** ZU BEFOLGENDE ANWEISUNGEN **
Ermitteln Sie alle Zeilen der Daten, die die Zeichenfolge „Task“ enthalten, und geben Sie jede dieser Zeilen unverändert wieder. Achten Sie dabei auf Groß- und Kleinschreibung.

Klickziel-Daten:
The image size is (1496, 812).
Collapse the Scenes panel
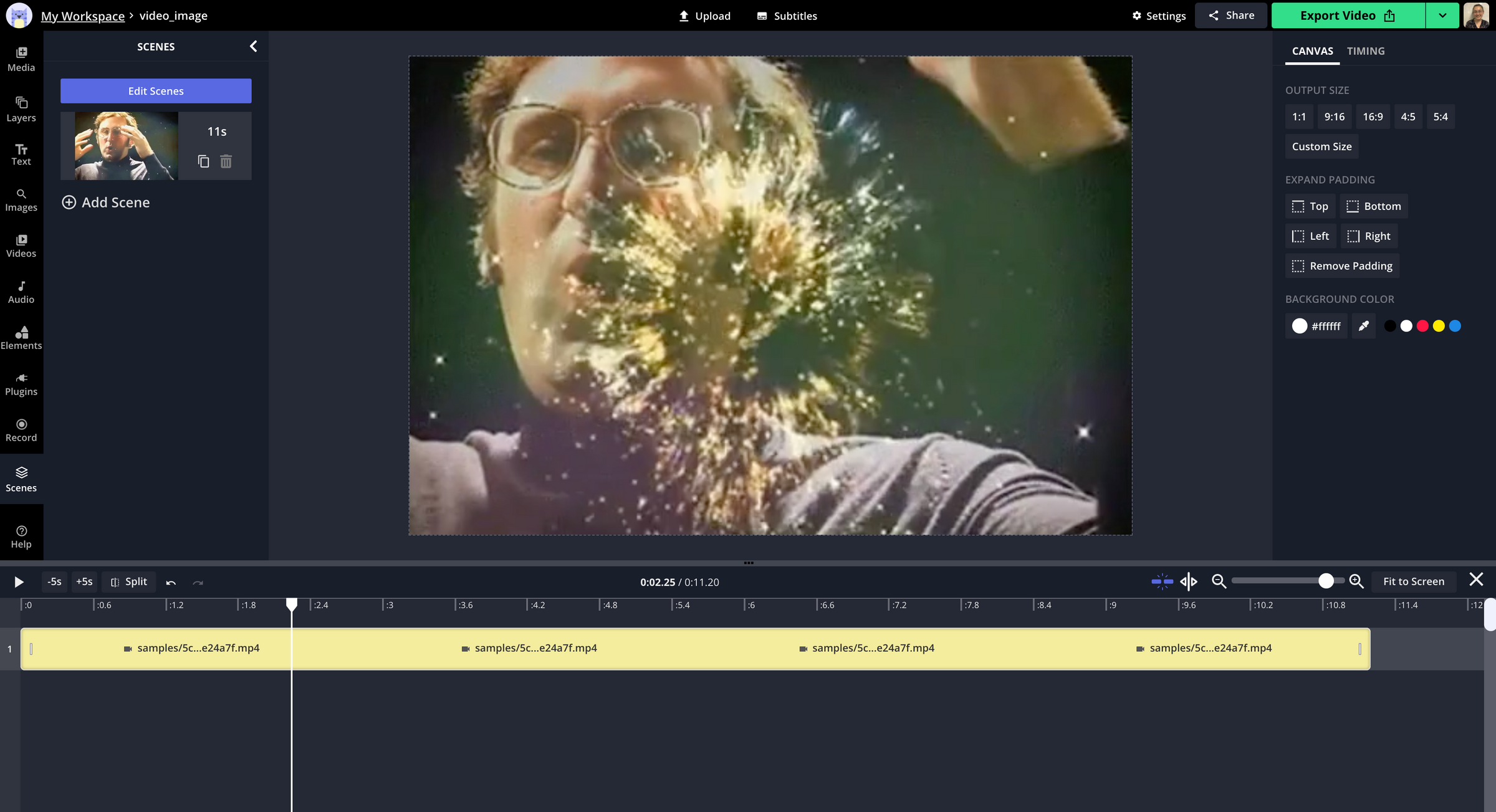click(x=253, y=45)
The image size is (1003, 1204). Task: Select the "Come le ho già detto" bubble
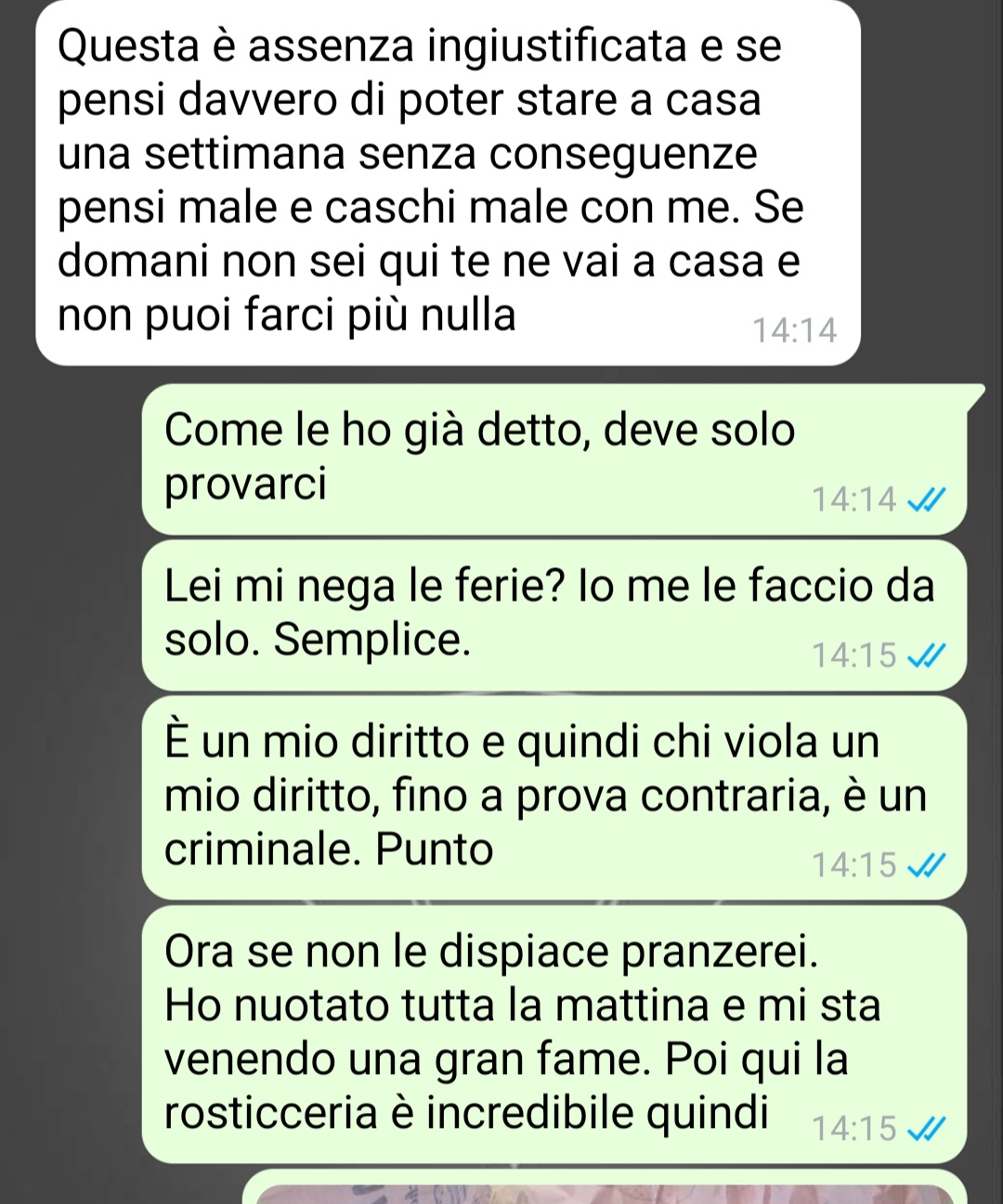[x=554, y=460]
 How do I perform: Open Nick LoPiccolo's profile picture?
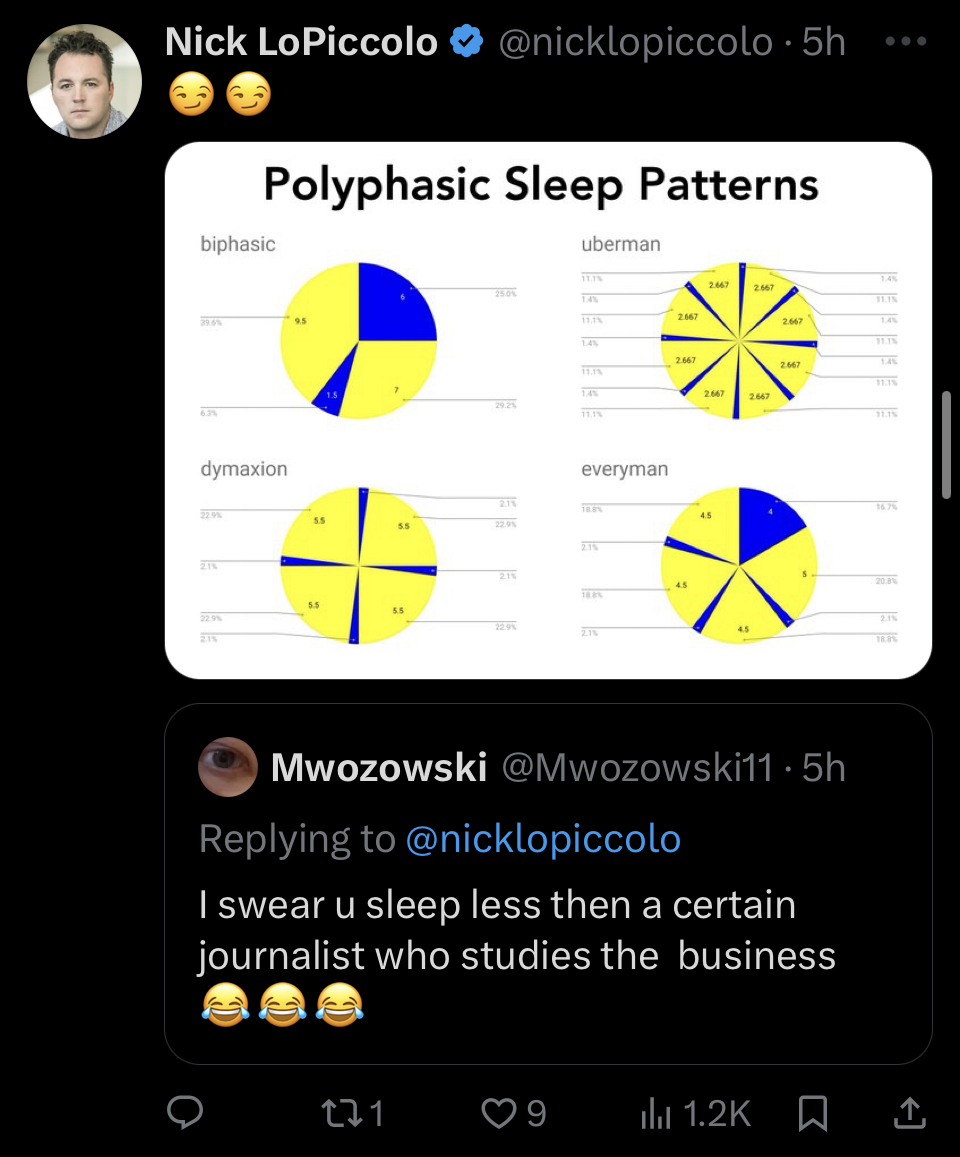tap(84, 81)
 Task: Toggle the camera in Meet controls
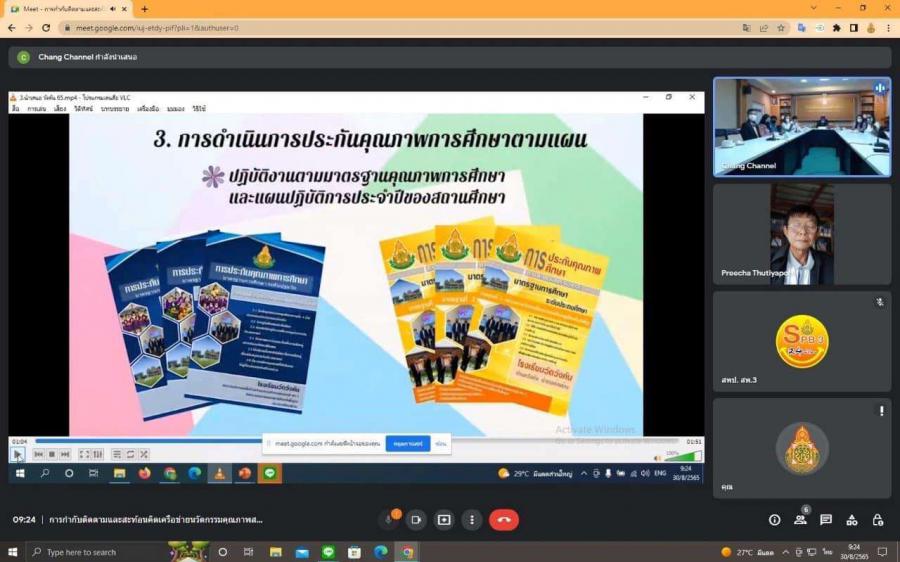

** AUSGEARBEITETE LÖSUNG **
The image size is (1003, 1204). Task: Select the "Come le ho già detto" bubble
 Task: Toggle the camera in Meet controls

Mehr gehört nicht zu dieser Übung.